WASHINGTON – L’armée israélienne est allée bien au-delà de son obligation légale lors de son opération l’été dernier à Gaza dans le but d’éviter les pertes civiles, selon le rapport d’un groupe d’anciens responsables militaires américains et d’experts juridiques.

Le rapport de Gaza Conflict Task Force, qui a été rendu public mercredi, a été commandé par le Jewish Institute for National Security Affairs (Institut Juif pour les Affaires de sécurité nationale), ou JINSA.

Le groupe de travail a qualifié le conflit de « guerre hybride : où des acteurs non étatiques équipés d’armes avancées opéraient dans des zones urbaines densément peuplées, sans tenir compte de la sécurité des civils et en tirant parti des efforts de son ennemi de se conformer à la loi ».

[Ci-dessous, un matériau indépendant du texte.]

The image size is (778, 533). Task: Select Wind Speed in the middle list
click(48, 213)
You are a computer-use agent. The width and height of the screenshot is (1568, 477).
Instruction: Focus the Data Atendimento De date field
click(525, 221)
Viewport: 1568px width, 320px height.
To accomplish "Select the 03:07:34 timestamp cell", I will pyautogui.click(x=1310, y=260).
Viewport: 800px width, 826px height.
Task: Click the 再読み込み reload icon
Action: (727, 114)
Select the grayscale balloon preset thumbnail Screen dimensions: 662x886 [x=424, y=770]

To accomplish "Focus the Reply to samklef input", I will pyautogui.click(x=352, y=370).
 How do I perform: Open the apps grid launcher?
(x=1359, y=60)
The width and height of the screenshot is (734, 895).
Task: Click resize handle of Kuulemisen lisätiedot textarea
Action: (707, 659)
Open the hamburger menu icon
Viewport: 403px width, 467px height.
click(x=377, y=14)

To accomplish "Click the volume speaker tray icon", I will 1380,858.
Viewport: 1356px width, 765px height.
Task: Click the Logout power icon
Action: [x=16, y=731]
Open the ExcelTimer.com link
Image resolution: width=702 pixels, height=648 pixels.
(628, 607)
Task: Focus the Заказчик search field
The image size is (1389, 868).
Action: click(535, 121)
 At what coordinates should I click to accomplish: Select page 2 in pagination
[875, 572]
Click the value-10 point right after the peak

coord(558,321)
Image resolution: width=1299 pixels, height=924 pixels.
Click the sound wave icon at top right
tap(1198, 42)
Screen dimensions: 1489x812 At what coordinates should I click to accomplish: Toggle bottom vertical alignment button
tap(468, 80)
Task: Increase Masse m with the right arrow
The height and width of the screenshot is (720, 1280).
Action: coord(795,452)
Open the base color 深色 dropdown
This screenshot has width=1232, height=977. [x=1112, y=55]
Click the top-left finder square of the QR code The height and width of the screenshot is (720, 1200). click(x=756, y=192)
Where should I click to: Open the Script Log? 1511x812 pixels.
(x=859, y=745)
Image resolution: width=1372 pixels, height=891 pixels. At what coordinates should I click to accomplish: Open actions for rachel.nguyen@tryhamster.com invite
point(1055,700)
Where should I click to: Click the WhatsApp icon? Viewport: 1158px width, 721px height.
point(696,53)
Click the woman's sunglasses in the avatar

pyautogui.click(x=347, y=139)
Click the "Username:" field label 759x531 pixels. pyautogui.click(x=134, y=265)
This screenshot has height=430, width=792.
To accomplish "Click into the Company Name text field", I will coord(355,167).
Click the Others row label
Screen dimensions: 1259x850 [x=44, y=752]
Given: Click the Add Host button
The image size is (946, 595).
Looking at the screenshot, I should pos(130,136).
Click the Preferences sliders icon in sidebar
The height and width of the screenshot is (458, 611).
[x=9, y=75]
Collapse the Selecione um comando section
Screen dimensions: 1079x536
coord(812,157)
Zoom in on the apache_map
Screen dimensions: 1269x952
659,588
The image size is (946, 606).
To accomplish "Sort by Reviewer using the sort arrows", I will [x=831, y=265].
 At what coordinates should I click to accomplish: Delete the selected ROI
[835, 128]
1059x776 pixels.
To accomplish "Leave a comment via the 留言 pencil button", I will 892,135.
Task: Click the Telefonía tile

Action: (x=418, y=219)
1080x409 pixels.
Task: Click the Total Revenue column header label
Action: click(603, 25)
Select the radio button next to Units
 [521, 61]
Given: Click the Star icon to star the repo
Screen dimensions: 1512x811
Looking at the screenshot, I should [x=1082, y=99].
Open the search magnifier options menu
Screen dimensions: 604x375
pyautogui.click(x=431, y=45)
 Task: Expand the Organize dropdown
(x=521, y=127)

Le rapport fait l’éloge de l’armée israélienne pour ses efforts visant à limiter les pertes civiles, tels que : alerter la population dans une zone ciblée par des appels téléphoniques, des tracts et des explosions à faible impact, mais a également souligné que les Etats-Unis et Israël devraient étudier le conflit afin de trouver un équilibre entre la protection des victimes civiles et la réalisation des objectifs de la mission.

Michael Makovsky, le directeur général de JINSA, a déclaré que le groupe de travail a rédigé le rapport après avoir effectué une mission d’enquête en Israël, où ils ont rencontré des responsables israéliens, palestiniens et des Nations Unies, et après avoir analysé une recherche primaire et secondaire.

JINSA est une organisation à but non lucratif basée à Washington, qui plaide pour une relation militaire américaine forte avec Israël.

Amnesty International et Human Rights Watch ont accusé Israël de crimes de guerre et de violations des lois de la guerre commis au cours de son opération Bordure protectrice contre le Hamas à Gaza.